[[ EXERCISE INPUT open ]]
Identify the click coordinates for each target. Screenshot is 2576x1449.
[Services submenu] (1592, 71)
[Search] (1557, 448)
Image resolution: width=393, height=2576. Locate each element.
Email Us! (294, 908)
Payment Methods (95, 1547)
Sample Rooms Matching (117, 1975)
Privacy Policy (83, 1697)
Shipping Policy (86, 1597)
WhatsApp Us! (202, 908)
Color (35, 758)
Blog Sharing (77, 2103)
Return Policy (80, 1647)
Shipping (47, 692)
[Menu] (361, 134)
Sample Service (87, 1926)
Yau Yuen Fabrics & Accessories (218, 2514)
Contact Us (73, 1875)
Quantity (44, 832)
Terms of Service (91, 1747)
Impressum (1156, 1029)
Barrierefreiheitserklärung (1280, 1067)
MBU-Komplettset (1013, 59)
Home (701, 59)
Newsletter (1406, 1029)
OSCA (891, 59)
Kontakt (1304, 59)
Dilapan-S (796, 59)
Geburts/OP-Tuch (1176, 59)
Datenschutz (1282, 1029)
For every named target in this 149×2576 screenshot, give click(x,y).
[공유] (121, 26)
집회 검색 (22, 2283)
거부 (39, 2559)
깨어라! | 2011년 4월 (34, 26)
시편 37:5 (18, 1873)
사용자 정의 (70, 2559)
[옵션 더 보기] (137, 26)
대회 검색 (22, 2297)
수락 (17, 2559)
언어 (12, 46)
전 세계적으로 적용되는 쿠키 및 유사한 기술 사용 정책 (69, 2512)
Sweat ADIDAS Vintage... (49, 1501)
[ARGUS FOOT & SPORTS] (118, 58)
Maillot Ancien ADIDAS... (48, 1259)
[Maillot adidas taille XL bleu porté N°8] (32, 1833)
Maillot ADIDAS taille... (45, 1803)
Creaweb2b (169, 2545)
[[ EXERCISE INPUT closed ]]
EXERCISE DESCRIPTION: Without changing anything, quote the lines from the top of the data to the line that contains "Sample Rooms Matching (117, 1975)", including that line.

EXPECTED OUTPUT:
Identify the click coordinates for each target. Screenshot is 2576x1449.
[Services submenu] (1592, 71)
[Search] (1557, 448)
Image resolution: width=393, height=2576. Locate each element.
Email Us! (294, 908)
Payment Methods (95, 1547)
Sample Rooms Matching (117, 1975)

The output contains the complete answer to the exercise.